To understand the difference between the two types of data and their use in calculations, let’s take a simple example. Let’s use VBA (Visual Basic for Aplication) to create two functions that add up the number 0.0001 10,000 times and whose sum must return 1. The first function, CountDouble, uses the data type Double, while the second function, CountDecimal, uses the data type Decimal. Here is the code:
Function 1 (with numbers of type Double)
Public Function ConteggioDouble() As Double Dim X As Double Dim I As Integer X=0# For I = 1 To 10000 X = X + CDbl(0.0001) Next I ConteggioDouble = X End Function
Function 2 (with Decimal (Variant) type numbers)
Public Function ConteggioDecimal() As Variant Dim X As Variant Dim I As Integer X=0# For I = 1 To 10000 X = X + CDec(0.0001) Next I ConteggioDecimal = X End Function
The result of the two functions is surprising.
While the first function with doubles returns the value 0.99999999906, the second function with decimals (variant) returns the correct value 1!
At the expense of increased memory and computing power requirements, adopting the decimal data type proves to be more accurate in Excel calculations …
just as we used to power up the PC for video games in order to move on to the next wall, so we did with Excel in order to use the same tool for calculations requiring greater precision.
What we saw
In the present article we have talked about:
- numerical representation
- types of data
- numerical calculation
- accuracy of calculations
- Functions in VBA
Notes and Insights
This is just an article that emphasises the importance of precision in calculations in general, but it does not claim to cover all the cases that can be found in the various disciplines and which concern different types of calculation. As we know, mathematics is everywhere and the precision of the result is a condition required of any professional.
It is difficult to find texts that deal specifically with this subject, the precision of calculation.

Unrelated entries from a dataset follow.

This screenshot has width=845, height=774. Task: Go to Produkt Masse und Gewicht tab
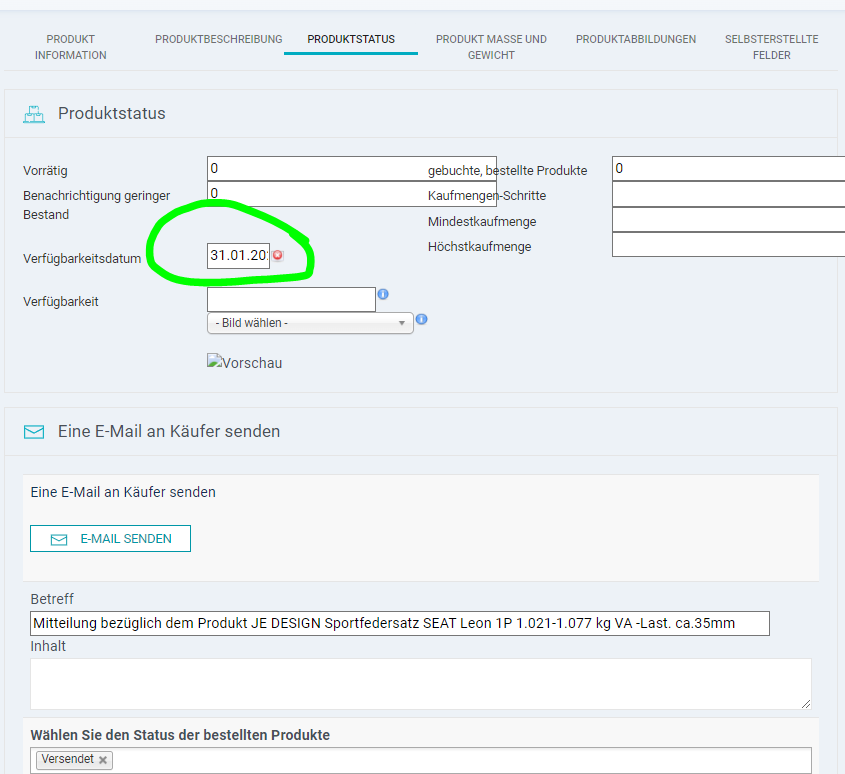(491, 47)
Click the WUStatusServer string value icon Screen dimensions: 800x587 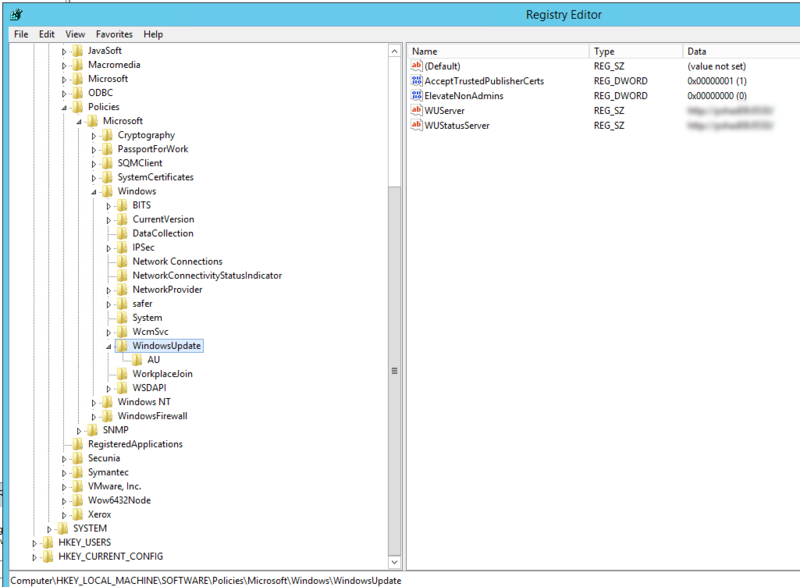pyautogui.click(x=417, y=125)
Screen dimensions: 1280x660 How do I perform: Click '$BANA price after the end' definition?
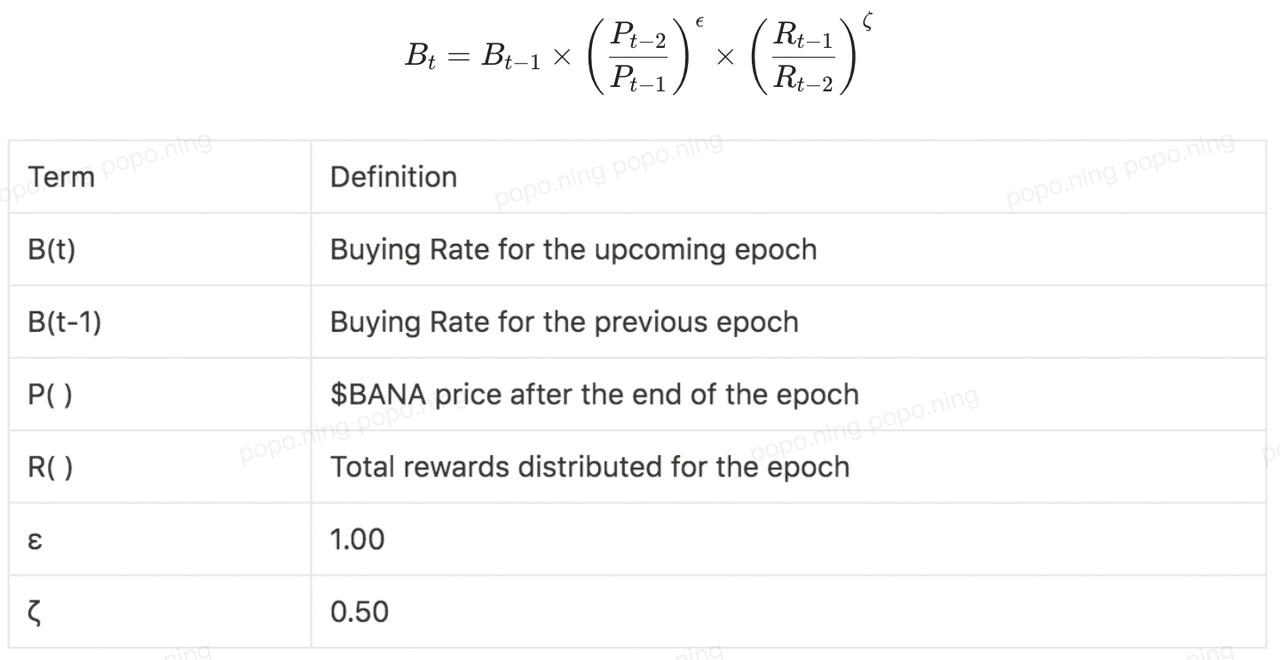pyautogui.click(x=594, y=394)
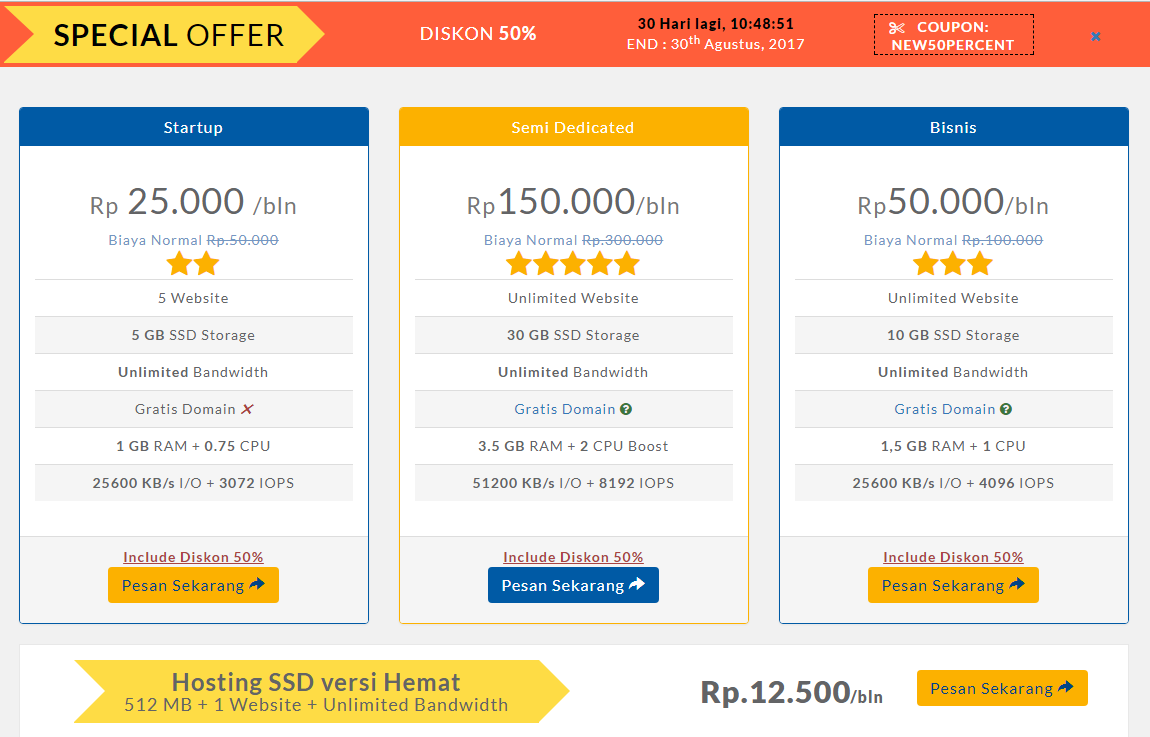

If anything, it is easier to find references in texts and manuals dealing with specific topics. During the explanation I used a VBA code from the book “Excel and artificial intelligence for trading“, in which there is a whole chapter dedicated to VBA programming for Excel.
In this case, it is a sectoral text that also deals with basic programming concepts for non-programmers and addresses the problem of calculation accuracy in the financial field.
Although I should urge you to buy the text, since I am one of the authors, I feel I must ask you if you are interested in this topic. If the answer is yes, then I will be happy to spend the next few holidays writing articles on these topics and dealing with many more mathematical cases… instead of taking the family for pre-Christmas shopping (please save me from pre-Christmas shopping!!).